-- Records for the task follows --

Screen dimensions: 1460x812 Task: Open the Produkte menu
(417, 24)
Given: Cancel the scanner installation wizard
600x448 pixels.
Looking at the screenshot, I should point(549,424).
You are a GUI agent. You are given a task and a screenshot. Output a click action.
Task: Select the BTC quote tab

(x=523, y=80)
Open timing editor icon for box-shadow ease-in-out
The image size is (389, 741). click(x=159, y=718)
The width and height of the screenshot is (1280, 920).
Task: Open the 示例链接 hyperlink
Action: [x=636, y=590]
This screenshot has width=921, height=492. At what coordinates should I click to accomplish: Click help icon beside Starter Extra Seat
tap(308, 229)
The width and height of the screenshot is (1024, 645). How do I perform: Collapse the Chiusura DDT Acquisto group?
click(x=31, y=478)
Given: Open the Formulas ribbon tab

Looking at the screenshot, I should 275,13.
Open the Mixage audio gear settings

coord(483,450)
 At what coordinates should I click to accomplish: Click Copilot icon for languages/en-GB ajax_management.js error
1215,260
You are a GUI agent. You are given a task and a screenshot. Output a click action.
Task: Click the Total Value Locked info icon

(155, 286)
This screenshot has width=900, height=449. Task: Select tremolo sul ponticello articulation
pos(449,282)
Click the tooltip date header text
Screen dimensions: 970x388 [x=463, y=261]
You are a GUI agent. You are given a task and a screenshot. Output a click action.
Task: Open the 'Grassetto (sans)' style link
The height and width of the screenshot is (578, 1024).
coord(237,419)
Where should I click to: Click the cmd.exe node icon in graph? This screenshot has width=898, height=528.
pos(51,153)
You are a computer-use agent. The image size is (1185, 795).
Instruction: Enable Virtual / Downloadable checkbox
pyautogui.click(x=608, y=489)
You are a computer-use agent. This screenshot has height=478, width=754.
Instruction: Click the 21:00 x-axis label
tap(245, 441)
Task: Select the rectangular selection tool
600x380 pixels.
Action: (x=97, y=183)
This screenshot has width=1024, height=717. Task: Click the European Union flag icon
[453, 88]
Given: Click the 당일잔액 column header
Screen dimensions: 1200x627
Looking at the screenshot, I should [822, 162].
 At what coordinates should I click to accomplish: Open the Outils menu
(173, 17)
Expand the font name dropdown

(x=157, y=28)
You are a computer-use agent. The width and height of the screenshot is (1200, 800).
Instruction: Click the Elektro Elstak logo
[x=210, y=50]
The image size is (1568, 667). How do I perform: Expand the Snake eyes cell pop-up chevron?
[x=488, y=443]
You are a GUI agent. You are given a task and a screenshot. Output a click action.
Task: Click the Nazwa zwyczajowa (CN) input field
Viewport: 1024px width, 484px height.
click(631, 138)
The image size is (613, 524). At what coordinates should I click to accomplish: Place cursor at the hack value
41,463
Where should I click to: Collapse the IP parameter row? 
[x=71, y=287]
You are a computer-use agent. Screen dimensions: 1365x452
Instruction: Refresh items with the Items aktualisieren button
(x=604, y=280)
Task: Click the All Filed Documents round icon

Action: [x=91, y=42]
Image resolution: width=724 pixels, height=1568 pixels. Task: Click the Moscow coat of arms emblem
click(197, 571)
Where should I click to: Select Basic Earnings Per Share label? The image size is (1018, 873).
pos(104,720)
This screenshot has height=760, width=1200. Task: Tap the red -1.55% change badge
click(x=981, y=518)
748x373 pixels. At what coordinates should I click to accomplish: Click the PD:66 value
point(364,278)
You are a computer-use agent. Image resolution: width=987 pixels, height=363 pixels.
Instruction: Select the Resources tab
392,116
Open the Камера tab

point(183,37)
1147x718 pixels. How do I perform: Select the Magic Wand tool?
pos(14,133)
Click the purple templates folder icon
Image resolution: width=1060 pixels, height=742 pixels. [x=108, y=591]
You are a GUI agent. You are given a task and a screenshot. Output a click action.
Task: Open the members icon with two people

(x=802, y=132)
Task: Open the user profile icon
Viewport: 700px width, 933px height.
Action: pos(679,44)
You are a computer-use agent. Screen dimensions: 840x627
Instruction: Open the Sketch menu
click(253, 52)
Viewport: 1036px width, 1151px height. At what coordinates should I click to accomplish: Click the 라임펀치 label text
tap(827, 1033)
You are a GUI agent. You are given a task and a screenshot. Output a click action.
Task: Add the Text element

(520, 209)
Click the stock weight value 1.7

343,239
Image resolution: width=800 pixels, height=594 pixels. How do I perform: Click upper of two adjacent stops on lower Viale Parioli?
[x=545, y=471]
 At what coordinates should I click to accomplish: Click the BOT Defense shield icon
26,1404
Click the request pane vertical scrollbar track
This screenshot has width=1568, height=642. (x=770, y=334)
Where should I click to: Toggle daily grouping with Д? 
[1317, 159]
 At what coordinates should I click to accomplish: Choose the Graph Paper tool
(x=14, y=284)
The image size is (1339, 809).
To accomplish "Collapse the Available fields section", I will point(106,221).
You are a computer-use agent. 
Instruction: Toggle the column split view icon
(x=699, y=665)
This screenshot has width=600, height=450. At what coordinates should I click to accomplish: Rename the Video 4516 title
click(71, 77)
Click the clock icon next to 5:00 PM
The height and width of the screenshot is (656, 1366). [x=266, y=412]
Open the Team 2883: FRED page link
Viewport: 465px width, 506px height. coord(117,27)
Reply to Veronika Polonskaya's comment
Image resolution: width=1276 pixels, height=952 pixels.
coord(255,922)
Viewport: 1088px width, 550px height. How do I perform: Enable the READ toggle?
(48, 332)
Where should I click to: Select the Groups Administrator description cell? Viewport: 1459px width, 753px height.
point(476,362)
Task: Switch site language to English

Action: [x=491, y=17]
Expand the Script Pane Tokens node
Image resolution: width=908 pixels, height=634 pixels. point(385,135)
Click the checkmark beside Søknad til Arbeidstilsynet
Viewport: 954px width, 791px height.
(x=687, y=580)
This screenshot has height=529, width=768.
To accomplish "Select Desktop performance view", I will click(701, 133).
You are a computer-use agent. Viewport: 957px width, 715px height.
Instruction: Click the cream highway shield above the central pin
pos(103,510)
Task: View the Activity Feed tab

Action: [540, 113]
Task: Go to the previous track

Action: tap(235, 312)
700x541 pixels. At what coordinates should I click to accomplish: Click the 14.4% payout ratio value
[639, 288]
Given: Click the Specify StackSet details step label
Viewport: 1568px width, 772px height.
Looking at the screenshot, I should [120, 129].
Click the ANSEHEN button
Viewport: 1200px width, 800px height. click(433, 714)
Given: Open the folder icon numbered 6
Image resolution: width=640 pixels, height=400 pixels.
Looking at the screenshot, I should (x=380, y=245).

-- Records for the task concluded --

- [What to work on]
Check the records above and copy each line that has the string "will".

- [Response for this exercise]
To accomplish "Collapse the Available fields section", I will point(106,221).
To accomplish "Select Desktop performance view", I will click(701, 133).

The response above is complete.